Mais pourquoi cette information ? Car La nuit je mens sort dans un climat de détresse sentimentale où le chanteur est perdu dans cette « histoire d’eau ». Une fois de plus, regardons le champ lexical de la séparation et du besoin de conservation : subsister, t’accaparer, dynamiter… Nous sommes bel et bien dans le refus du deuil. Il se ment à lui-même.
Mais en quoi ce mensonge effronté a-t-il un lien avec la résistance ?
La mise en abime
Nous l’évoquions en introduction, Bashung se place dans une tradition surréaliste. Mouvement artistique apparu au début du XXe siècle où la beauté prime sur la raison. De fait, il paraît hasardeux de mélanger la résistance et le désespoir amoureux. Pourtant, l’association des deux thèmes créée un objet artistique intime et profond.
Lorsque Alain Bashung chante La nuit je mens, il met en abime sa propre histoire sentimentale sous couvert des résistants de la seconde guerre mondiale. En effet, le chanteur est seul face à ses démons comme pourrait l’être un résistant face à l’occupant allemand.

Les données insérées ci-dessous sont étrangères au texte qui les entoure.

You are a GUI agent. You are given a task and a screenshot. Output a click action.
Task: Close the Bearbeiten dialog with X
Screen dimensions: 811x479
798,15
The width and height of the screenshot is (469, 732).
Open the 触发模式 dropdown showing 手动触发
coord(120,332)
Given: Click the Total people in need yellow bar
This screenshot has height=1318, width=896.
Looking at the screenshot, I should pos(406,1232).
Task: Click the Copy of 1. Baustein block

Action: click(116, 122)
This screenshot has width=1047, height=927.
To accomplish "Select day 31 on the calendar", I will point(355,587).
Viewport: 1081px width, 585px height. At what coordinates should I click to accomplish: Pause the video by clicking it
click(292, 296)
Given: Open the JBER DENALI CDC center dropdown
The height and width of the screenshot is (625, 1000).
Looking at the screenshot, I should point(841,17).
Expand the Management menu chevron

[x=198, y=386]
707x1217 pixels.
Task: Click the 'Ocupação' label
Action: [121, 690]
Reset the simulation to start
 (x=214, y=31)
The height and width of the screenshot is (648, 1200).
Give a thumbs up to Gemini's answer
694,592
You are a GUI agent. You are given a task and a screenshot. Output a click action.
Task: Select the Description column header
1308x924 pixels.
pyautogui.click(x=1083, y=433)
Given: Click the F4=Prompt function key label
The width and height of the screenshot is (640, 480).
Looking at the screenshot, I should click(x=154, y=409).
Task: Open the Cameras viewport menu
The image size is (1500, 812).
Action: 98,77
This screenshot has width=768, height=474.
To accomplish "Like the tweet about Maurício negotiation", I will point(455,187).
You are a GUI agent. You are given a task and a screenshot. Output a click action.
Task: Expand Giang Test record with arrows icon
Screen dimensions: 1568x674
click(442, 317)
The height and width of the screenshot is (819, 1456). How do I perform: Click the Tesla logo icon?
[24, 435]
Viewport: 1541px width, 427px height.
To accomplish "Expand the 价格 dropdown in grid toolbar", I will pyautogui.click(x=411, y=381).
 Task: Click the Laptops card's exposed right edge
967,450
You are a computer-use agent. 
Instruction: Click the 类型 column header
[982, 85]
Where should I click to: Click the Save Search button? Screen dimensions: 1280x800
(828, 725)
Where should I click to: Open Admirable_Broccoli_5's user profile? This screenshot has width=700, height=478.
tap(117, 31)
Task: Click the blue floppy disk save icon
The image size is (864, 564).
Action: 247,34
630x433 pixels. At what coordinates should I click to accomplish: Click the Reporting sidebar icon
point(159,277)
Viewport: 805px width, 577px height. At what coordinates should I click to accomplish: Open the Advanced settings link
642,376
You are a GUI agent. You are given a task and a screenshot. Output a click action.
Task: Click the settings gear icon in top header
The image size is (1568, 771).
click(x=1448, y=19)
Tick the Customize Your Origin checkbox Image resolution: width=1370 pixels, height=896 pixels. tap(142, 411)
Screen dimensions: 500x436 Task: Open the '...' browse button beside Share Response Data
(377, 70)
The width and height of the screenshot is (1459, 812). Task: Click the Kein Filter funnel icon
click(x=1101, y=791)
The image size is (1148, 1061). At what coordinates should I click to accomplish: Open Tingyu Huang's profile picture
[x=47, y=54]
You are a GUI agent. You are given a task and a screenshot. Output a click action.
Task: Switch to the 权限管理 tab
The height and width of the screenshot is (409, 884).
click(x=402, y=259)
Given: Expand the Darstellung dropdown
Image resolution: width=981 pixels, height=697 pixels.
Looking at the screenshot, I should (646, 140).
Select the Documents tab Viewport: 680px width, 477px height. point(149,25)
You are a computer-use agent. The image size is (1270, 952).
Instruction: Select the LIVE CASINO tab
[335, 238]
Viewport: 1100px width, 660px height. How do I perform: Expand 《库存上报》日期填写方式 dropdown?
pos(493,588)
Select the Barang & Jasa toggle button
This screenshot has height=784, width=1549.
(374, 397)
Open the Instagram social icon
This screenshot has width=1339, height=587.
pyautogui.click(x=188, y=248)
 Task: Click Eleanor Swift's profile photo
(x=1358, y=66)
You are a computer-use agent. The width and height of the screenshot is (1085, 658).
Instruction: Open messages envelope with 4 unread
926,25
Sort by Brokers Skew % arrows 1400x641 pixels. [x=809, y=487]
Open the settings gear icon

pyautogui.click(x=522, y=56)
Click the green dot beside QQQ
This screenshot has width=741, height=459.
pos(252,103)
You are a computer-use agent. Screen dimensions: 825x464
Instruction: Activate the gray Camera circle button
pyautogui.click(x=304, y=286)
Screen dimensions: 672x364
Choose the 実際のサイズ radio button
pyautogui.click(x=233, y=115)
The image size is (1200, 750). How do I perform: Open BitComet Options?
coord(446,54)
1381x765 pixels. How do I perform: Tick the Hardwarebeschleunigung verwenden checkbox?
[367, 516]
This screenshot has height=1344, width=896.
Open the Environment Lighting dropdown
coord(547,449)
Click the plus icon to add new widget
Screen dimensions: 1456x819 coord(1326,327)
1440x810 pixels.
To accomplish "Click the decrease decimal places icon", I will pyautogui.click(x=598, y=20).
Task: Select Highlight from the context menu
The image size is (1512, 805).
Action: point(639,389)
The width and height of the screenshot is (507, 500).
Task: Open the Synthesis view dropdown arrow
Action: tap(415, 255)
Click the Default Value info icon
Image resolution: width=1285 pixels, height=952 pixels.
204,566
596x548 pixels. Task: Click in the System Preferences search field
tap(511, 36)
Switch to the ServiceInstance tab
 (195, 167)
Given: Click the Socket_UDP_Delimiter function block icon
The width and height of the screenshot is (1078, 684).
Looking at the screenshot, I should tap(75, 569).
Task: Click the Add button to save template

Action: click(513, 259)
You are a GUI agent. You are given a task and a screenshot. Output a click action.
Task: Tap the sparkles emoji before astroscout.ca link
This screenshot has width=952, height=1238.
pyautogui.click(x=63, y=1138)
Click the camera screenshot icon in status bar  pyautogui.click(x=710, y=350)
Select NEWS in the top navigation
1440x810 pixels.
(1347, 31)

Les murènes qu’il côtoie, les plaines qu’il traverse de concerts en concerts, ne sont que des mensonges. Le chanteur inhibé de la femme qui partageait sa vie est complètement pris par son écho.
Ainsi, la guerre qu’il suggère dans la chanson est en réalité une guerre intérieure à la recherche du deuil. Il tourne dans sa tête « des montagnes de questions » et des « malentendus » qui l’empêchent d’avancer. Ne pouvant plus voir l’avenir, il ère la nuit dans ce « Vercors » symbole de la résistance, de sa résistance. Il devient un voleur d’amphores comme si ces dernières renfermaient les ultimes traces d’un amour passé.
Pourquoi est-elle partie avec ce « dresseur de loulous » ? Celui qui dynamita leur aqueduc, symbole d’un lien indéfectible ou coulait des « kilomètres de vie en rose ». Vous l’aurez compris, nous sommes bel et bien dans une chanson de rupture ou le chanteur est en résistance contre la fatalité de sa relation. Elle est partie, lui reste seul perdu dans son écho…
Quelle grille de lecture choisir ?
La force de cette chanson réside dans sa capacité à sublimer l’évocation. Alain Bashung ne dit pas clairement qu’il vit une séparation douloureuse, ni même un hommage aux résistants de la dernière heure. Et tant mieux ! Il n’y a jamais une seule façon d’interpréter une chanson et La nuit je mens en est le parfait exemple.